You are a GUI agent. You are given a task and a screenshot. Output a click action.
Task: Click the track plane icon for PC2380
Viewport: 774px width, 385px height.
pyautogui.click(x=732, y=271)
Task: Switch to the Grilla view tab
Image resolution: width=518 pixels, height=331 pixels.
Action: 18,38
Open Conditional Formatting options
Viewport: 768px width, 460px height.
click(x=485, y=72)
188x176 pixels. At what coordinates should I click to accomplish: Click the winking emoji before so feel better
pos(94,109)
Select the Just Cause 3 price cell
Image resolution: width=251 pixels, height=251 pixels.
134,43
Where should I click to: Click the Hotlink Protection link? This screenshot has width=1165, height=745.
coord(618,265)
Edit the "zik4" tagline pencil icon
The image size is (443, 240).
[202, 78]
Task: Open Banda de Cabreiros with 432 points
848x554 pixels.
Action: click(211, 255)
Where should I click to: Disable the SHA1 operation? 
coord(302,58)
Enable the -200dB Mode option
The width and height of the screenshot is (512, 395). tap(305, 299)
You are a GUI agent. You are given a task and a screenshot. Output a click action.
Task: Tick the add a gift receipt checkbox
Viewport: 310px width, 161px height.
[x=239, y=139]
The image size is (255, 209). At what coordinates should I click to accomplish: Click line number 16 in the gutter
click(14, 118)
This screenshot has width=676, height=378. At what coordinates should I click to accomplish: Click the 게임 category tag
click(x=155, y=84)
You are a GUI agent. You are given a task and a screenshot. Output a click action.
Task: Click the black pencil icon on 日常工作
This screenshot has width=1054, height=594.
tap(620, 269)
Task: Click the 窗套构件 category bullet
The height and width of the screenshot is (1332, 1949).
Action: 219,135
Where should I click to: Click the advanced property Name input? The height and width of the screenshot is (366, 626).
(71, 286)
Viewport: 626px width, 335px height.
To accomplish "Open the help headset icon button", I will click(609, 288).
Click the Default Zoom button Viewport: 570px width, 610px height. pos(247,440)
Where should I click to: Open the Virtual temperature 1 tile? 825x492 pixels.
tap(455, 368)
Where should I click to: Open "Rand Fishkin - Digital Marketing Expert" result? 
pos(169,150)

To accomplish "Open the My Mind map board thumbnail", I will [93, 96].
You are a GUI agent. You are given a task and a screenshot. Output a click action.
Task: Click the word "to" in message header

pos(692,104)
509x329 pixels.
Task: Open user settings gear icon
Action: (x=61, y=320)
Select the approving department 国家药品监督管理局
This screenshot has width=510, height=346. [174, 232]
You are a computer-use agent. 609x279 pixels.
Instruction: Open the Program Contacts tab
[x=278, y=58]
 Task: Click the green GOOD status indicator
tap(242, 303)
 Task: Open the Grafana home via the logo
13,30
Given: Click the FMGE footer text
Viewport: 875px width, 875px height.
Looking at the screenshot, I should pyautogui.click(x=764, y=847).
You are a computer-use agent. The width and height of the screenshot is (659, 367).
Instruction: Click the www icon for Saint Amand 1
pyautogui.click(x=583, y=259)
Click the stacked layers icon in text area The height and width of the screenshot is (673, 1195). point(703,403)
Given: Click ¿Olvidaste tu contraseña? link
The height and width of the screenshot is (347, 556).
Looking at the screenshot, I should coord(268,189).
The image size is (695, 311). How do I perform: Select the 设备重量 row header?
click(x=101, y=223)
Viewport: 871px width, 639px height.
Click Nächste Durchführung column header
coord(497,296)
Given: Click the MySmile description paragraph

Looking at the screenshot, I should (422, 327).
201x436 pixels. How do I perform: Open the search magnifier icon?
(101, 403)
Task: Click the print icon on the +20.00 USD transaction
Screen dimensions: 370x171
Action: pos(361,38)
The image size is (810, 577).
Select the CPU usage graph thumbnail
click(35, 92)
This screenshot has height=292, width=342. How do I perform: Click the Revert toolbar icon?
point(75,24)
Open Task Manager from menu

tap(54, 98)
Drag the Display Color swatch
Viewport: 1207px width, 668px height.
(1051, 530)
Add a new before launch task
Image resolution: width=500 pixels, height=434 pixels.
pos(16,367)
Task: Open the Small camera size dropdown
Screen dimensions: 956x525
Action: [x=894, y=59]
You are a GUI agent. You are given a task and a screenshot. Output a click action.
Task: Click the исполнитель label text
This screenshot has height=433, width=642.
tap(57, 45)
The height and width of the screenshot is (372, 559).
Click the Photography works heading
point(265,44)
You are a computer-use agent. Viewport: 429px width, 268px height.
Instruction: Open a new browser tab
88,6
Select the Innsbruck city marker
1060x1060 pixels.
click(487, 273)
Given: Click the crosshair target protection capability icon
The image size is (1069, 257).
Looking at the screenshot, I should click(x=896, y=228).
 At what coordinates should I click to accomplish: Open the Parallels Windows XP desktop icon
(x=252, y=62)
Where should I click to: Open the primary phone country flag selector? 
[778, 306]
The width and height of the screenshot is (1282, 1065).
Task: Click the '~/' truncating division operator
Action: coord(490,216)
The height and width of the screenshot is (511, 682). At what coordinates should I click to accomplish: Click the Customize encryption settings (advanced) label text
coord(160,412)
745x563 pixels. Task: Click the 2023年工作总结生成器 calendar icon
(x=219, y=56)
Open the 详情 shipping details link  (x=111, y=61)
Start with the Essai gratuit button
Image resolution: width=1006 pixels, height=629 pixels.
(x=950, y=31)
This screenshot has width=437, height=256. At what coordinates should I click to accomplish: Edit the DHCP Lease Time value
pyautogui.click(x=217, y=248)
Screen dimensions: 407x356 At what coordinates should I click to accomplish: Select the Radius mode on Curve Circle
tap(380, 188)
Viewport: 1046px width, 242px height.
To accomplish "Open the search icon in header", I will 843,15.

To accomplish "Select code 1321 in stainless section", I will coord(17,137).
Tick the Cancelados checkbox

****************************************

Identify each line in the records above containing the word "will"; copy those lines.

### Expected answer
To accomplish "Open the help headset icon button", I will click(609, 288).
To accomplish "Open the My Mind map board thumbnail", I will [93, 96].
To accomplish "Open the search icon in header", I will 843,15.
To accomplish "Select code 1321 in stainless section", I will coord(17,137).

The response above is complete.